Closed Circle
by Calapine
Summary: A junkyard and a goodbye and everything starts again.


_"Have you ever been in love? Horrible isn't it? It makes you so vulnerable. It opens your chest and it opens up your heart and it means that someone can get inside you and mess you up. You build up all these defences, you build up a whole suit of armour, so that nothing can hurt you, then one stupid person, no different from any other stupid person, wanders into your stupid life...You give them a piece of you. They didn't ask for it. They did something dumb one day, like kiss you or smile at you, and then your life isn't your own anymore."_

_ Neil Gaiman_

**Closed Circle**

_(the school in which we learn)  
_

Time rings on her fingers. One quick flick and she's gone. It's an elegant way to travel and Rose Tyler has been an elegant old lady for a long time now.

She left him when the lines in the mirror each morning meant more than the reassurances he whispered to her at night. She left him alone and alive and wandering.

Now there's a police box in front of her. _The_ police box. It's not out of place here; it really is a disguise.

She's standing in a junkyard with broken bicycles and broken lives strewn around her. The smell is dull and faded and she can hear paper wrinkling in the wind.

Taking a step forwards, the world tips sideways.

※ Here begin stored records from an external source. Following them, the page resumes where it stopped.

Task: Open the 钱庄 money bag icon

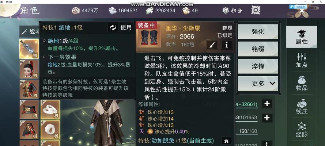Action: coord(302,104)
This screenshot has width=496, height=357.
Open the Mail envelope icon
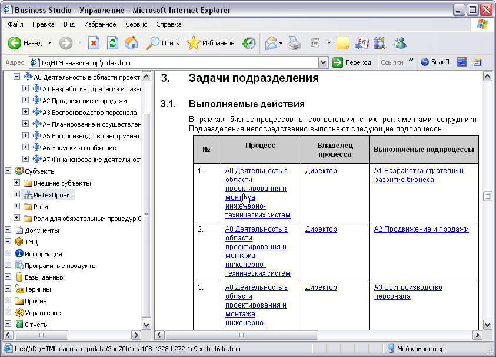(271, 43)
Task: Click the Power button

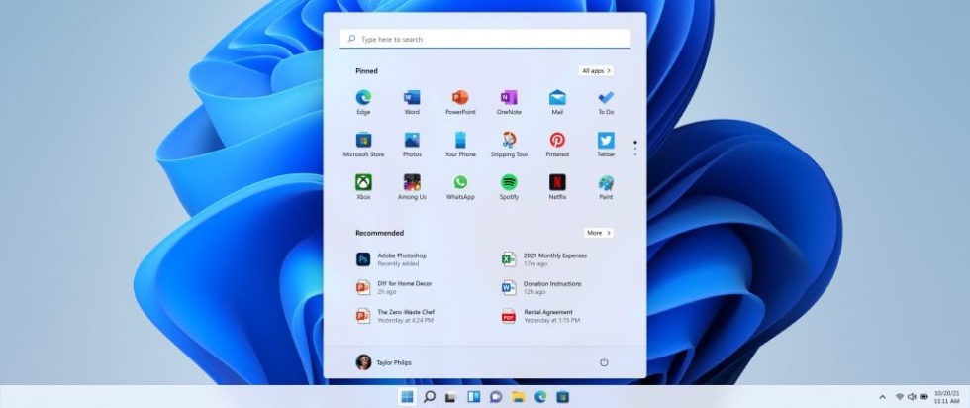Action: [x=604, y=362]
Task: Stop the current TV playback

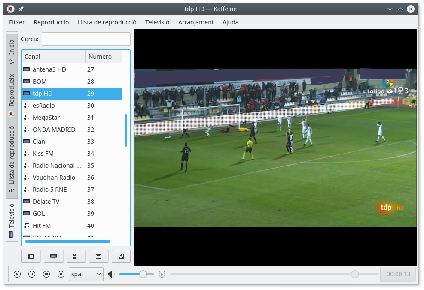Action: 46,274
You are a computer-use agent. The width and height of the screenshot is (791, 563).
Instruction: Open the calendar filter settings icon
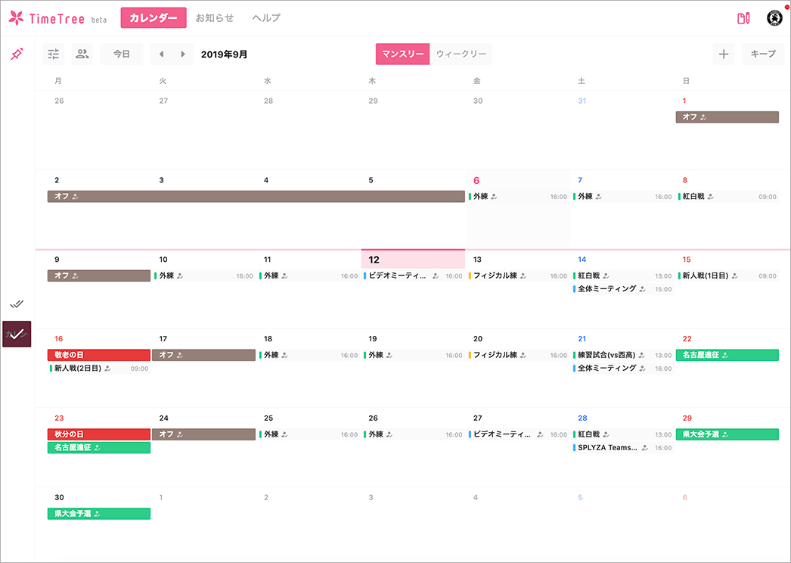(x=54, y=54)
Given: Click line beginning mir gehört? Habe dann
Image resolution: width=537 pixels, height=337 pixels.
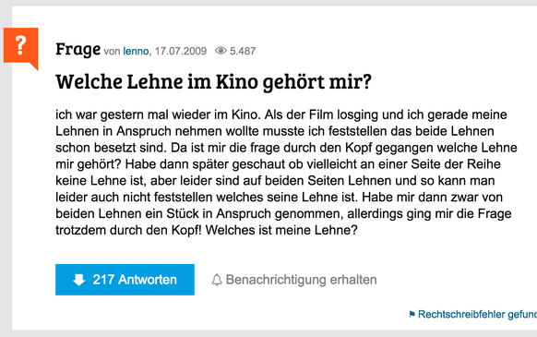Looking at the screenshot, I should click(278, 163).
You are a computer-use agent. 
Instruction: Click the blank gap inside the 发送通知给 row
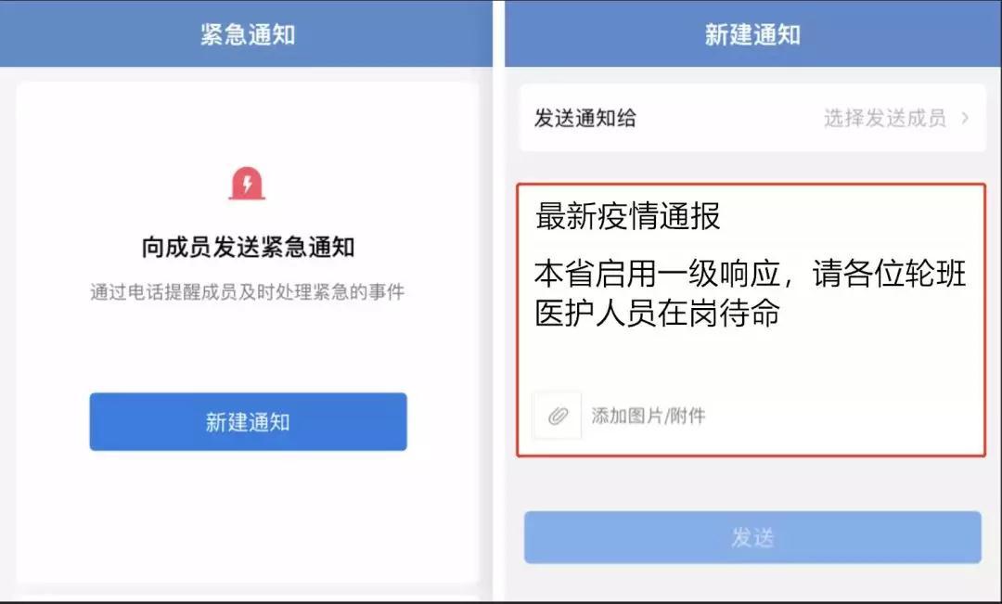[728, 118]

Bones brittle, but they do not break; her head cracks against the concrete. Her nose bleeds.

Later. Carried inside by a girl even slighter than herself. She hadn't realised how frail she had become.

Lights bright; bed soft. Sleep is fleeting. There is someone sitting beside her: an old man, so much younger than she remembers. Perhaps she is the wise one here. But looking into his eyes, she cannot believe that. Perhaps he has always been old. Older than she could ever be.

She reaches out. He takes her hand.

"Doctor?"

"Do I know you, my dear?"

She smiles. "Not yet. But I came to say goodbye anyway."

- - -

She is a human being with a travel pass for the universe. She is very tired.

- - -

The Doctor won't ask questions. Not real ones.

"Would you like a cup of tea?"

A gentleman, always, even when a Mancurian.

Rose sits up in the bed that is not hers and in a TARDIS that feels alien. Closes her eyes, the hum is still the same, but the light is artificial and white. For a moment, in her mind, she sees organic green. Home.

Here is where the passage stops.